Bab 17

9.8K 1.1K 95
                                    

"Aji?"

Laki-laki itu membuka matanya. "Iya?"

"Kamu ... pernah dipukul sama orang tua kamu atau ... kakak kamu?"

Fanya yang menunduk tidak menyadari ekspresi terkejut Aji. Anak laki-laki itu terdiam. Lidahnya seakan kelu untuk menjawab pertanyaan yang begitu sederhana itu.

Aji menegakkan posisinya. "Nggak."

Jawaban itu membuat gadis di depannya mendongak, menatap tak percaya. Ada perasaan tidak terima di dalam dirinya. Seharusnya, anak laki-laki mendapat didikan lebih keras dari orangtuanya.

"K-kok bisa?"

Pertanyaan itu membuat Aji merasa bingung. Kedua alis tebalnya menyatu, merasa aneh dengan pertanyaan sang kekasih.

"Menurut aku, ini topik yang sensitif. Karena aku tau di luar sana, banyak yang orangtuanya keras. Keluarga aku sendiri bukan yang seperti itu. Orangtua papa cuma punya dua anak, kembar. Papa yang pertama dan bunda adik kembarnya.

"Karena itu, Kaela, meskipun kembar sama Kafi, tapi dia cucu pertama. Jadi,  Kaela yang ngawasin cucu lainnya. Terserah dia mau marah, ngasih hukuman atau apapun, papa, mama, bunda bahkan suaminya gak akan marah." Aji terkekeh sesaat. "Enak, ya jadi Kaela? Dia ngomong apa aja didengerin."
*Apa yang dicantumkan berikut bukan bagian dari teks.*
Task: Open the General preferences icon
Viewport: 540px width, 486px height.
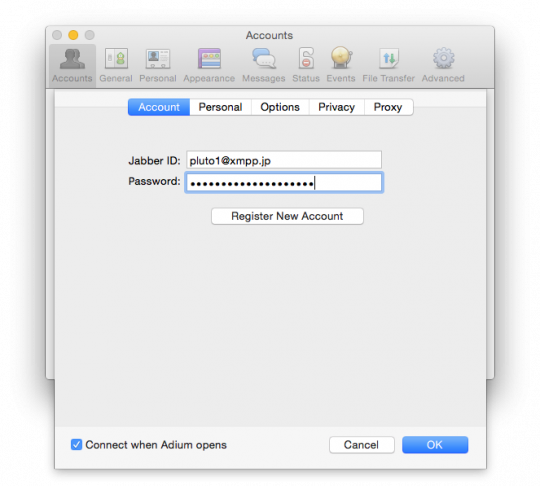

Kini, Fanya yang kembali menunduk, berdecak. "Bukan itu yang aku tanya."

"Oh, masalah main fisik? Sama seperti yang aku bilang tadi. Kaela yang memutuskan. Untungnya, dia gak pernah main tangan. Diliatin tanpa kedip aja udah bikin aku sama yang lain takut. Papa juga pernah bilang, anak itu harus disayang, bukan dikasarin. Karena orangtua yang mengharapkan kehadiran anak."

Masih dalam posisi yang sama, Fanya kembali bertanya, "Kalau kakak kamu gimana?"

"Nggak." Aji tampak berpikir. "Gak tau, sih. Tapi kalau liat cara berpikir papa dan sikapnya yang sayang banget sama keluarga, harusnya nggak."

Gadis itu merasakan sesak yang begitu hebat. Selama ini, ia mengira setiap anak akan mendapatkan perlakuan kasar dari kedua orangtuanya. Seharusnya, ia terlahir sebagai anak di keluarga Aji.

Suara bel tanda berakhirnya istirahat makan siang terdengar. Sepasang kekasih itu bergegas menuju kelas mereka. Ketika sudah sampai di depan kelas, Aji mendekati wajahnya pada telinga Fanya.

"Pulang sekolah, ke tempat tadi lagi. Aku belum ngomong."

Gadis itu mengangguk dan duduk di tempatnya. Disusul oleh Aji yang berjalan ke arah belakang kelas, tempat di mana bangkunya berada.

Tangan kanannya menopang dagu ketika duduk. Otaknya dipaksa kembali berpikir tentang kemungkinan apa saja yang terjadi jika ia mengakhiri hubungannya dengan Fanya.

***

"Ji, mau pulang kapan?"

Felix menoleh ke arah teman sebangkunya, Aji yang sedang sibuk dengan gawainya.

"Ji?"

Si pemilik nama menoleh. "Sorry, gue gak bawa motor hari ini. Udah gue pesenin ojek, lo ke depan aja langsung. It's okay, kan?"

Felix merasa bingung. "Duh, Ji. Gue bisa jalan. Gak enak kalau naik ojek tapi lo yang bayarin."

Aji menatap temannya itu. "Papa nyuruh gue pesenin." Kepalanya kembali menatap layar gawai. "Udah di depan, tuh. Hati-hati, ya!"